Pour terminer avec le Biennale de Paris, signalons qu’elle abrite, dans le Palais Gallièra, 78 peintres des « peintres paysans du district de Houhsien » (République populaire de Chine). Encart insolite dans la conception occidentale de « l’avant-garde ». Peintures généralement empreintes d’un certain académisme, qui n’apprendront pas grand-chose à qui en a vu les reproductions — c’est dire la pauvreté du travail proprement pictural. Ici et là, cependant, quelques lueurs, une certaine naïveté, une fraîcheur de vue : mais cet ensemble est à regarder avec d’autres yeux, d’autres valeurs…

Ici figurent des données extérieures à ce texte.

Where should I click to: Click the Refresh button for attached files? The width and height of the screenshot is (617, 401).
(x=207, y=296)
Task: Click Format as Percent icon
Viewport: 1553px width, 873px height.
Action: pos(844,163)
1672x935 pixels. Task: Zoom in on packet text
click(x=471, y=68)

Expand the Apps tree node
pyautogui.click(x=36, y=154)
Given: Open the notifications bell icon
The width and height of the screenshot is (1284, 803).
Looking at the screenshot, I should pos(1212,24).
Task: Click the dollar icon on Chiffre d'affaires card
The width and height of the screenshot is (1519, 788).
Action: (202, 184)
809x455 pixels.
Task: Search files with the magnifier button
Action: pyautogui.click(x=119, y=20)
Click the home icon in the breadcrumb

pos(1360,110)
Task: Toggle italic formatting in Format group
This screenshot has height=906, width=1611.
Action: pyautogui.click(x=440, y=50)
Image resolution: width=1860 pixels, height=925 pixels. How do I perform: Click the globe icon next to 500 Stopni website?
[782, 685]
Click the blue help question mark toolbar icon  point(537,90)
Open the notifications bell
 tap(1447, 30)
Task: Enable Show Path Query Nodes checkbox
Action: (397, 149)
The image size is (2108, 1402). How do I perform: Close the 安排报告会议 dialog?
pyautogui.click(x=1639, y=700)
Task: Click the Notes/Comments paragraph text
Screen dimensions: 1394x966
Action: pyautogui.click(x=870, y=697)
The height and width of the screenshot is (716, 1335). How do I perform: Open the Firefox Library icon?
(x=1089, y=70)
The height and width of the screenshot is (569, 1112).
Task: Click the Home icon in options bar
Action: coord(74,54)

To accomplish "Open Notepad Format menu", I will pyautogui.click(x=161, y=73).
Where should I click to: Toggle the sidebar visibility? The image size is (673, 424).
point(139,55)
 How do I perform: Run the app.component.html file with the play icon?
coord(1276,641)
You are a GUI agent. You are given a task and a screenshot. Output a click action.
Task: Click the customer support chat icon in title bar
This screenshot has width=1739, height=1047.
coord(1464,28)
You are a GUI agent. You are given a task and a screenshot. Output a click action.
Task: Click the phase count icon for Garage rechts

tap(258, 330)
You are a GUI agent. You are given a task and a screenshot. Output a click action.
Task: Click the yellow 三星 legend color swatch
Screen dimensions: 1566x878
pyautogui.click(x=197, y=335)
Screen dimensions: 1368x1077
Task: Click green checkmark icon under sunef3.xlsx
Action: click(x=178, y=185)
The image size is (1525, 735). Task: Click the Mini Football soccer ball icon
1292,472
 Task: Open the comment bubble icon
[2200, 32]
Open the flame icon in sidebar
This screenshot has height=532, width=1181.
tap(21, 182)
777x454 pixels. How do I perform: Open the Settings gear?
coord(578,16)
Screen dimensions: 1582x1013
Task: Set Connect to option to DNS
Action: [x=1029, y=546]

Et puis, parallèlement à la Biennale, les manifestations annexes, quarante environ, dans les galeries parisiennes, dont les vernissages s’étalaient sur une période allant du 16 septembre au 15 octobre. C’est en flânant d’une galerie à l’autre que j’ai découvert, dans l’accrochage une fort belle toile dans laquelle se mêle peinture et dessin de Joël Frémiot, dont j’aimerais voir davantage le travail — à Nice, pourquoi pas ? Et pourtant… sa participation à la Biennale de Paris en 1973 n’était pas des plus convaincantes. Alors, la Biennale de Paris ? L’occasion publique pour un « jeune » artiste d’un bon… ou d’un faux pas.

  1. Dans les musées d’art moderne de Paris et le Palais Galliéra.
  2. Principalement les galeries Sapone, Ferrero et boudin à Nice ; les galeries A. De La Salle et Maillart à Saint-Paul-de-Vence.
  3. Galerie Piltzer. Paris 4°.
  4. EN &973 : avec le Groupe 70, composé de Chacallis, Charvolen, Isnard, Maccaferri, Miguel.
  5. Montrés notamment à Nice chez Ben, galerie « La fenêtre », et à Paris galerie D . Templon.